At the same time, we have seen a significant shift in the University’s sources of revenue. Where tuition once represented 40% of the University’s source of income, it now represents just 33%. Concurrently, revenue produced by the endowment for the operation of the University grew over the last decade to 38% from 27%. This shift brings Notre Dame more in line with other leading research universities, but it raises concerns for the future. If we sustain for the next 10 years the rate of growth in the number of people employed that we saw in the last 10 years, staff will increase by another 36%, and compensation will increase by 85%. Such growth is simply not sustainable. We cannot expect to increase significantly the number of students or the dollars from tuition. Moreover, while we expect good returns from our endowment, and we hope for continued benefaction and for revenue from other sources, we cannot expect total revenue to increase to a proportion that will cover such a sustained rate of growth.
We believe that, in general, the size of our faculty is currently appropriate, though we recognize that the number of faculty in specific departments or academic units may need to change due to a variety of factors.
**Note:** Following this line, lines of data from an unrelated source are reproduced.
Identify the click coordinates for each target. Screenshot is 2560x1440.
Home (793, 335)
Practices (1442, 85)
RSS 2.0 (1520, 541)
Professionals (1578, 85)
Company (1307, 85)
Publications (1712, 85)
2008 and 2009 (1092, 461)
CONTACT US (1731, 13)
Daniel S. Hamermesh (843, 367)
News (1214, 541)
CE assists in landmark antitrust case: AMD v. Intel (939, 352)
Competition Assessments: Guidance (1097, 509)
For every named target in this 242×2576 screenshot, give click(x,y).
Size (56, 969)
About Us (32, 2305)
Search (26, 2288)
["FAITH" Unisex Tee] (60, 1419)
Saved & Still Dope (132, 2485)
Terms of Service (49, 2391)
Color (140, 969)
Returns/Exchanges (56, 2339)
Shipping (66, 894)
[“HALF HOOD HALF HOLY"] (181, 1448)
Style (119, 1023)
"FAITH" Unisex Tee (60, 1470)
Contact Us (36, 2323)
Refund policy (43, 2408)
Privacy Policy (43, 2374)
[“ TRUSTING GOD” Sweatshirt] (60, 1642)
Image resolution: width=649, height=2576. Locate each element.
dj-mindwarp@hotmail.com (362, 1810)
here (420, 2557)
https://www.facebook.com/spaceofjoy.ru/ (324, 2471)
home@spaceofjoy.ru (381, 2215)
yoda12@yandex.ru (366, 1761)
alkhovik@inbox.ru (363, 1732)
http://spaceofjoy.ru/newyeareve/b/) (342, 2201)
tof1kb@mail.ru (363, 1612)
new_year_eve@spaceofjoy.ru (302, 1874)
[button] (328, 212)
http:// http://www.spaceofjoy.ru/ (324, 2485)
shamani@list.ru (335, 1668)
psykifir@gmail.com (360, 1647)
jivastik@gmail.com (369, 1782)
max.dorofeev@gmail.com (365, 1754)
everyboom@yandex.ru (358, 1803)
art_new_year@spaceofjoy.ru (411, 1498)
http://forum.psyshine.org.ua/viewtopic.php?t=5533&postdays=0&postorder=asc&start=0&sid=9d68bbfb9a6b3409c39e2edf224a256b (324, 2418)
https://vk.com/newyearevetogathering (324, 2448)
In addition, as funds for endowed chairs are provided through benefaction, we are able to add a faculty position without putting a strain on our budget.
As I mentioned earlier, however, staff numbers have grown at twice the percentage of the increase in faculty. While we understand the pressure to grow staff in various areas, the rate of growth is unsustainable, and we must find ways to control it. In coming weeks we will announce several steps to do so. We do not foresee layoffs. Our focus will be on restraining growth and, when possible, reallocating to the highest and best use of resources. We hope thereby to make the University more efficient and financially sound in the future. To the extent that these and other efforts to increase efficiency will reduce costs, we will direct savings to endowment for financial aid, to relieve burdens on our students and families, and make a Notre Dame education accessible for all qualified and admitted students.